Acht Mann in einem Boot

Der Hamburger und Germania Ruderclub wird 175 Jahre alt. Unter den Mitgliedern gibt es eine Gruppe, die ebenfalls schon ein paar Jahre auf dem Buckel hat. Doch für sie gilt: rüstig statt rostig.

(aus Hinz&Kunzt 220/Juni 2011)

Alle Mann anfassen! Beim Hamburger und Germania Ruderclub ist Teamwork gefragt
Beim Hamburger und Germania Ruderclub ist Teamwork gefragt

Die Würstchen sind gut in Form. Wie jeden Mittwoch. Ein gestandenes Team in Weiß-Rot. Acht trainierte Herren zwischen 55 und 85 Jahre, eben trugen sie noch feinen Zwirn, jetzt schlabbern abgenutzte Sportklamotten an ihnen herunter. Jeder packt mit an, als der Achter mit Aufschrift „Die Würstchen“ vom Bootshaus aus zu Wasser gelassen wird. Dann noch ein bisschen Gerangel, wer sitzt heute auf welchem Platz?
Und schon geht es los: Mit kräftigen Schlägen rudert die Gruppe weit auf die Alster hinaus. Zurück bleibt Hans von Lacroix, 75 Jahre alt: Der „Chef“ der Gruppe darf heute nicht mit, er führt Aufsicht, hat den sogenannten Stegdienst. „Steakdienst?“, flachst ein Ruderkamerad, „sind wir hier etwa beim Block House?“ Nein, nicht ganz. Wir sind beim Würstchenkreis – der ältesten Rudergruppe im Hamburger und Germania Ruderclub, laut Eigenwerbung  der älteste Ruderclub Deutschlands und der zweitälteste der Welt: Er feiert in diesem Jahr sein 175. Jubiläum.

*Aufgabe*: Schreiben Sie aus dem Text über den Ruderclub die Passage von „Acht Mann in“ bis einschließlich „Hinz&Kunzt 220/Juni 2011)“ wortgetreu ab. Stützen Sie sich ausschließlich auf den Text über den Ruderclub.

*Inhalt des Datensatzes*:
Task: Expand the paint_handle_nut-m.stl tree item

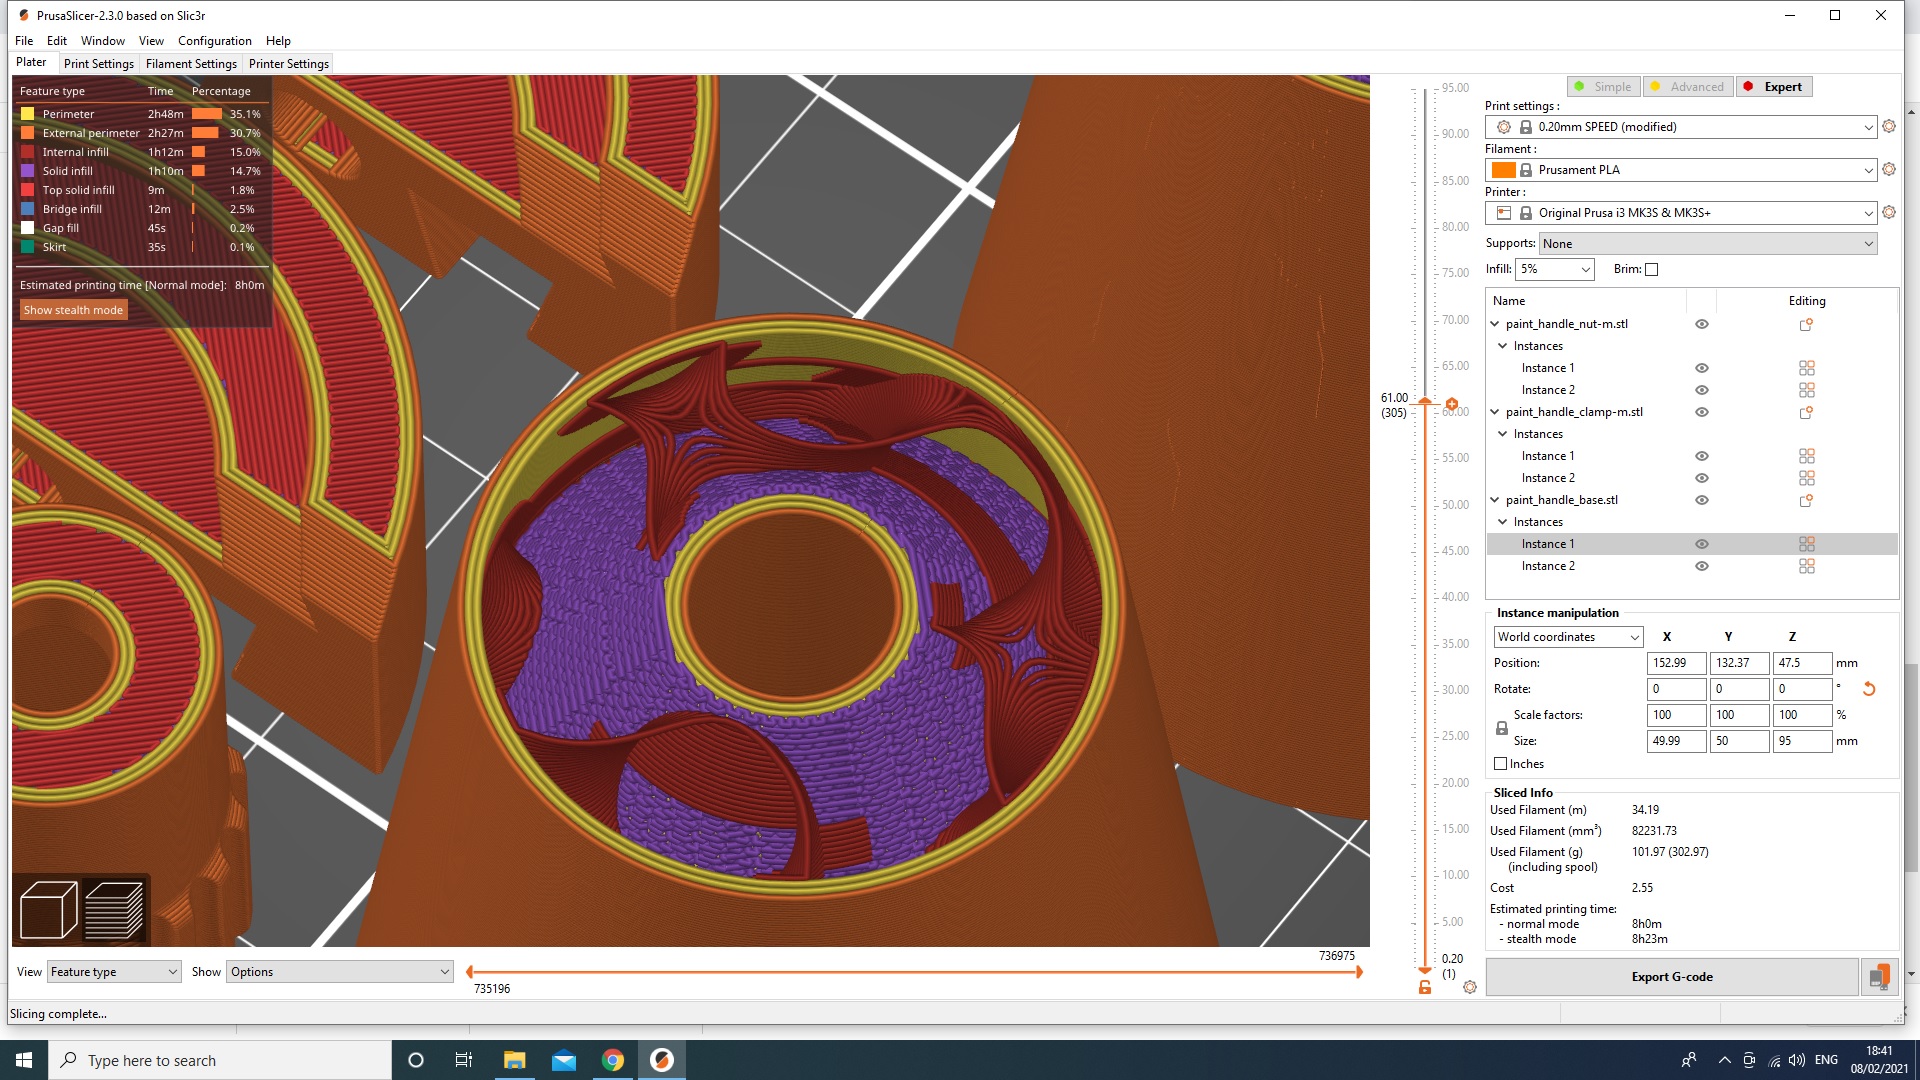Action: coord(1497,322)
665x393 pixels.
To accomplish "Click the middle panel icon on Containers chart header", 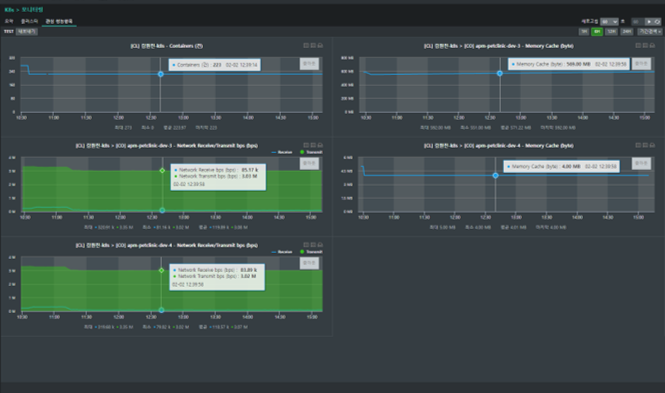I will tap(313, 45).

*Lösung*:
Acht Mann in einem Boot

Der Hamburger und Germania Ruderclub wird 175 Jahre alt. Unter den Mitgliedern gibt es eine Gruppe, die ebenfalls schon ein paar Jahre auf dem Buckel hat. Doch für sie gilt: rüstig statt rostig.

(aus Hinz&Kunzt 220/Juni 2011)